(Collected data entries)
'''

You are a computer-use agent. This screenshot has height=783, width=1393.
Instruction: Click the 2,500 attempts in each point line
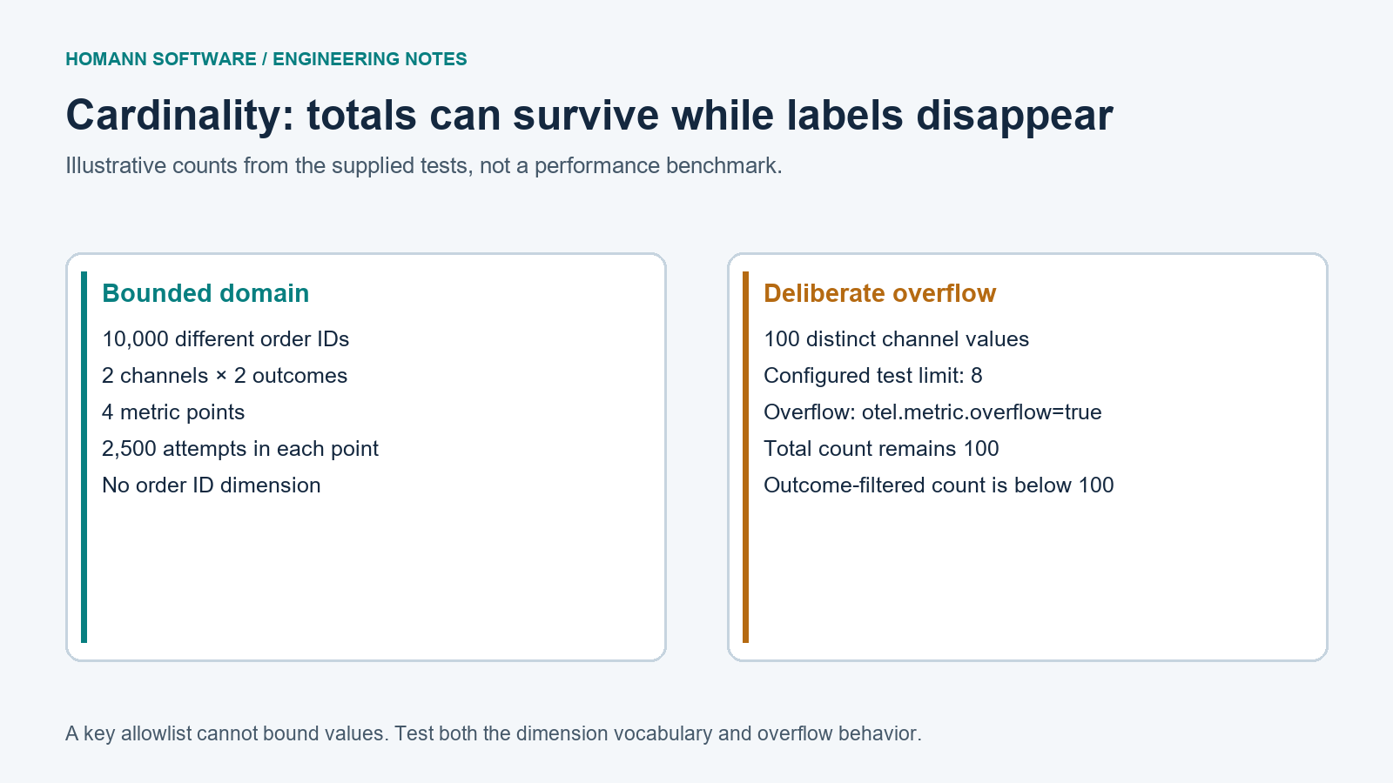tap(240, 448)
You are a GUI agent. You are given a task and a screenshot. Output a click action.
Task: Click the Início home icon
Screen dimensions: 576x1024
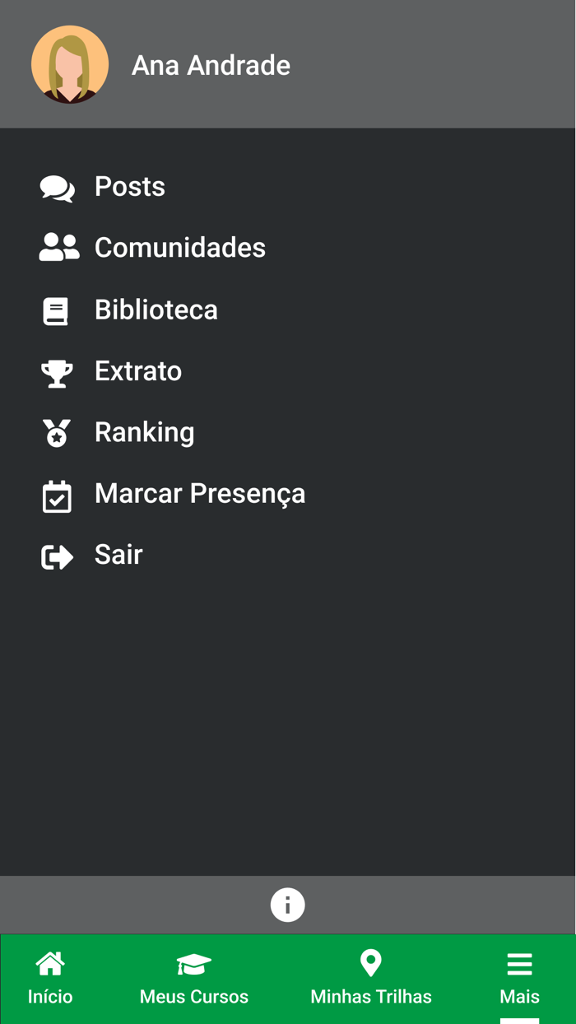click(x=50, y=963)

'''

◆ **PROMPT**
Every record gets retyped exactly; no picture goes into the copy.

◆ **RESULT FOR THIS TASK**
You are a computer-use agent. This screenshot has height=783, width=1393.
Instruction: Click the 2,500 attempts in each point line
tap(240, 448)
You are a GUI agent. You are given a task and a screenshot. Output a click action.
Task: Click the Início home icon
Screen dimensions: 576x1024
click(x=50, y=963)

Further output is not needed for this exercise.